## TASK INSTRUCTIONS
In how many lines of the material below does the string "computer" appear? Answer with a single number.
*** DATA TO EXAMINE Section Begins ***
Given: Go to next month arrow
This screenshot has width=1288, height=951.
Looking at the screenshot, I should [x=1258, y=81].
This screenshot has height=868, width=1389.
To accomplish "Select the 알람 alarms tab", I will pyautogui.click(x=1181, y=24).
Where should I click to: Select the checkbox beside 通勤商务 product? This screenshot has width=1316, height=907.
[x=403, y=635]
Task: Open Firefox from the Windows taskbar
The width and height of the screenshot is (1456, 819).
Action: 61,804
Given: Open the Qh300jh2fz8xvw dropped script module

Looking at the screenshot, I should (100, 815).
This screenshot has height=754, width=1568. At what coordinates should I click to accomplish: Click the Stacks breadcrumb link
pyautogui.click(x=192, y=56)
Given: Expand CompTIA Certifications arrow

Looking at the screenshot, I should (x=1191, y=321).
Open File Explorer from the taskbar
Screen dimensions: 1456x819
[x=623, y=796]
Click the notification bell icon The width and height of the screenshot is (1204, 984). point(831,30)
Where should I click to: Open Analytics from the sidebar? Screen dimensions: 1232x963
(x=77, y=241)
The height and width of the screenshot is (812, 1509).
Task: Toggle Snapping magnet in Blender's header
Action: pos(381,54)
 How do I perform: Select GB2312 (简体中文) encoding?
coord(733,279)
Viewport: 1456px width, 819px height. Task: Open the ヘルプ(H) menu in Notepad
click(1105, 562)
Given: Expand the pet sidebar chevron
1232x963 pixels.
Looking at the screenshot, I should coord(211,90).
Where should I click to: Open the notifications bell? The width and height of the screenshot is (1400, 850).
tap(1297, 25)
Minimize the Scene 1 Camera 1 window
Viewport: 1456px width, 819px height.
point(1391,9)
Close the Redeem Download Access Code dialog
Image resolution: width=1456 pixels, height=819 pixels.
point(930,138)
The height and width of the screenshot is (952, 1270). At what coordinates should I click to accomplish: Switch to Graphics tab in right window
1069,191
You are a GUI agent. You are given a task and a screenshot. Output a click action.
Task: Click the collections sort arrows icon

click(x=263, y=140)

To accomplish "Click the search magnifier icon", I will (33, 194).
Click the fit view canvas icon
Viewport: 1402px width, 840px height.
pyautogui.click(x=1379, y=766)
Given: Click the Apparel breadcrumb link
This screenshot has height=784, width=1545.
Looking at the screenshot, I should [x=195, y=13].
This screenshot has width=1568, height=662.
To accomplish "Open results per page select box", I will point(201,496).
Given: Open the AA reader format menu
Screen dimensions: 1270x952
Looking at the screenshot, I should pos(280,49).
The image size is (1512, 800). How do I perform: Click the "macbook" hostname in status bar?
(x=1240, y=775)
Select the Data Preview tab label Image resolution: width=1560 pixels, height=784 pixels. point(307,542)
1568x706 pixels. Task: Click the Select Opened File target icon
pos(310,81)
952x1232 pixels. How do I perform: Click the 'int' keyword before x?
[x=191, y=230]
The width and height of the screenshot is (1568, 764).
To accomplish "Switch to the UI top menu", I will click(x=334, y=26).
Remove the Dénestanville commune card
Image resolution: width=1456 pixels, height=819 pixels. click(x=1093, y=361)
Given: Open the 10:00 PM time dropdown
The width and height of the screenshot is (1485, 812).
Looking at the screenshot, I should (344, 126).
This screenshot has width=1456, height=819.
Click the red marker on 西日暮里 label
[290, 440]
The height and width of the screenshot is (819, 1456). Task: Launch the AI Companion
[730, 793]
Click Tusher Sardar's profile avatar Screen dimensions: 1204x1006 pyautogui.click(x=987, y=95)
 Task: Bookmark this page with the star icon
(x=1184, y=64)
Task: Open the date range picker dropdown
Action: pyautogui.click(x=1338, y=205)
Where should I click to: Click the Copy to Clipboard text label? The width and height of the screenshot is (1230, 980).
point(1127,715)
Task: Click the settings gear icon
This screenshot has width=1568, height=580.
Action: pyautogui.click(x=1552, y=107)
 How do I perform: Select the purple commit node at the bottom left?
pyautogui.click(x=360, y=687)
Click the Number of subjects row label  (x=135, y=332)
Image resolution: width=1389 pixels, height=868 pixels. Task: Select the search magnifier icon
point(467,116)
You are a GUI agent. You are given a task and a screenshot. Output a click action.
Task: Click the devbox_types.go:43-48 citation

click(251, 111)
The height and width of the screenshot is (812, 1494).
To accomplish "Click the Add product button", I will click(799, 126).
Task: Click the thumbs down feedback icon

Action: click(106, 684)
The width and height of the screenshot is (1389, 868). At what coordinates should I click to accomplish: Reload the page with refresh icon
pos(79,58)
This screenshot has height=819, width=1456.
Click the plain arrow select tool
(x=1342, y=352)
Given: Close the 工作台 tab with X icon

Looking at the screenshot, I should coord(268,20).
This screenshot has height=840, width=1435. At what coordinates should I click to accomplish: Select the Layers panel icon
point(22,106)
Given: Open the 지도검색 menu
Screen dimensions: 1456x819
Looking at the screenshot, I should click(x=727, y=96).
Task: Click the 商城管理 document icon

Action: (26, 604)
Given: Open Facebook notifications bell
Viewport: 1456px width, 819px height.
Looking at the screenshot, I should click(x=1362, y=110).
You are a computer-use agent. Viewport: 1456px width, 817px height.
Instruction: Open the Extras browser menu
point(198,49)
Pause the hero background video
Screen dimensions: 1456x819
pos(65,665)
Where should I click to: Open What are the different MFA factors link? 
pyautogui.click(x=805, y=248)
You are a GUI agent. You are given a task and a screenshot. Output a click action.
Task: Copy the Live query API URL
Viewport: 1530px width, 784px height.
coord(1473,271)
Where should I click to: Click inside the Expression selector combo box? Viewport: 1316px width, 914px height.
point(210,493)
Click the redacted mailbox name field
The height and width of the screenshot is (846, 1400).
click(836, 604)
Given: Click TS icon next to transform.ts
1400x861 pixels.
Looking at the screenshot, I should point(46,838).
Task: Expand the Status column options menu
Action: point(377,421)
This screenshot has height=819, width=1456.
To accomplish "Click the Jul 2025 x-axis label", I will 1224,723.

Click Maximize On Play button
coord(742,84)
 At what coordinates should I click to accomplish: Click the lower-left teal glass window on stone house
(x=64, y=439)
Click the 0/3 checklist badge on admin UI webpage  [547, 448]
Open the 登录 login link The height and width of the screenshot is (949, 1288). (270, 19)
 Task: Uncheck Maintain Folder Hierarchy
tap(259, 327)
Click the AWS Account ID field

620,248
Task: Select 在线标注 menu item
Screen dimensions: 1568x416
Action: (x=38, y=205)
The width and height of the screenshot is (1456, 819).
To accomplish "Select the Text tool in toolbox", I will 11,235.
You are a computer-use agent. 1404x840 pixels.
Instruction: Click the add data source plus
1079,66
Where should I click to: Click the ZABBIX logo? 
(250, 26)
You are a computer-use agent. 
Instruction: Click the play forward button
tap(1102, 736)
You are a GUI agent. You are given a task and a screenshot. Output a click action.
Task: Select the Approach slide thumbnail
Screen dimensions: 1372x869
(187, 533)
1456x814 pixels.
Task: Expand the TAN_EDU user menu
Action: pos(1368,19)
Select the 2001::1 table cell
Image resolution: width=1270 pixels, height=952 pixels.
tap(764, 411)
*** DATA TO EXAMINE Section Ends ***
## RESULT OF THIS TASK
3